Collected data
+ + +

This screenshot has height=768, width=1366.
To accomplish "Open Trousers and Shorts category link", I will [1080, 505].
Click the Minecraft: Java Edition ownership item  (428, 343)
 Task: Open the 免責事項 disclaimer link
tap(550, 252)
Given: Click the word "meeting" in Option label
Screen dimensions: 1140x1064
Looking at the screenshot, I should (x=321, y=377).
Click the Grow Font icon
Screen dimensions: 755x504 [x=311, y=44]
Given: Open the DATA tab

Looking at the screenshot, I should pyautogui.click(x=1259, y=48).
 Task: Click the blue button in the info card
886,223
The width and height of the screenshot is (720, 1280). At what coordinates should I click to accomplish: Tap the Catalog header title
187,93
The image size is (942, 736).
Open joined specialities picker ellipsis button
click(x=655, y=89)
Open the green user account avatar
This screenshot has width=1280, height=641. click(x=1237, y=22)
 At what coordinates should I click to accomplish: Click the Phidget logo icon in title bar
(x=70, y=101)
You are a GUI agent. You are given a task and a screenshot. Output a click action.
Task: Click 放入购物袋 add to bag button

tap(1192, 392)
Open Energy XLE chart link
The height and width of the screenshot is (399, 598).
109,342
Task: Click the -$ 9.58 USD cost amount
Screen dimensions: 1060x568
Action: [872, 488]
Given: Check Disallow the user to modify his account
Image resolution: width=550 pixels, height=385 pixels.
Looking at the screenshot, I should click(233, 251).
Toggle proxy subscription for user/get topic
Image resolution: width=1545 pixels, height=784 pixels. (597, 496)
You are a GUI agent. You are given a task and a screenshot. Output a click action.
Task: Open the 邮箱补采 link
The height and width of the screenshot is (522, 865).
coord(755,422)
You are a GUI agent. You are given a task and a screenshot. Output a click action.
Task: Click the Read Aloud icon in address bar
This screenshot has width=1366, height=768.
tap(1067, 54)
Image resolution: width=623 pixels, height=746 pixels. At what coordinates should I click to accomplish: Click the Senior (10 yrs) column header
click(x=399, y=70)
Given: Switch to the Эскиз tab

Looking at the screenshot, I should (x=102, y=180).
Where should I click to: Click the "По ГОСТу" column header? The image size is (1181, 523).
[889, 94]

+ + +

Reproduce every line above, keeping each word exactly as it appears.

This screenshot has height=768, width=1366.
To accomplish "Open Trousers and Shorts category link", I will [1080, 505].
Click the Minecraft: Java Edition ownership item  (428, 343)
 Task: Open the 免責事項 disclaimer link
tap(550, 252)
Given: Click the word "meeting" in Option label
Screen dimensions: 1140x1064
Looking at the screenshot, I should (x=321, y=377).
Click the Grow Font icon
Screen dimensions: 755x504 [x=311, y=44]
Given: Open the DATA tab

Looking at the screenshot, I should pyautogui.click(x=1259, y=48).
 Task: Click the blue button in the info card
886,223
The width and height of the screenshot is (720, 1280). At what coordinates should I click to accomplish: Tap the Catalog header title
187,93
The image size is (942, 736).
Open joined specialities picker ellipsis button
click(x=655, y=89)
Open the green user account avatar
This screenshot has width=1280, height=641. click(x=1237, y=22)
 At what coordinates should I click to accomplish: Click the Phidget logo icon in title bar
(x=70, y=101)
You are a GUI agent. You are given a task and a screenshot. Output a click action.
Task: Click 放入购物袋 add to bag button

tap(1192, 392)
Open Energy XLE chart link
The height and width of the screenshot is (399, 598).
109,342
Task: Click the -$ 9.58 USD cost amount
Screen dimensions: 1060x568
Action: [872, 488]
Given: Check Disallow the user to modify his account
Image resolution: width=550 pixels, height=385 pixels.
Looking at the screenshot, I should click(233, 251).
Toggle proxy subscription for user/get topic
Image resolution: width=1545 pixels, height=784 pixels. (597, 496)
You are a GUI agent. You are given a task and a screenshot. Output a click action.
Task: Open the 邮箱补采 link
The height and width of the screenshot is (522, 865).
coord(755,422)
You are a GUI agent. You are given a task and a screenshot. Output a click action.
Task: Click the Read Aloud icon in address bar
This screenshot has width=1366, height=768.
tap(1067, 54)
Image resolution: width=623 pixels, height=746 pixels. At what coordinates should I click to accomplish: Click the Senior (10 yrs) column header
click(x=399, y=70)
Given: Switch to the Эскиз tab

Looking at the screenshot, I should (x=102, y=180).
Where should I click to: Click the "По ГОСТу" column header? The image size is (1181, 523).
[889, 94]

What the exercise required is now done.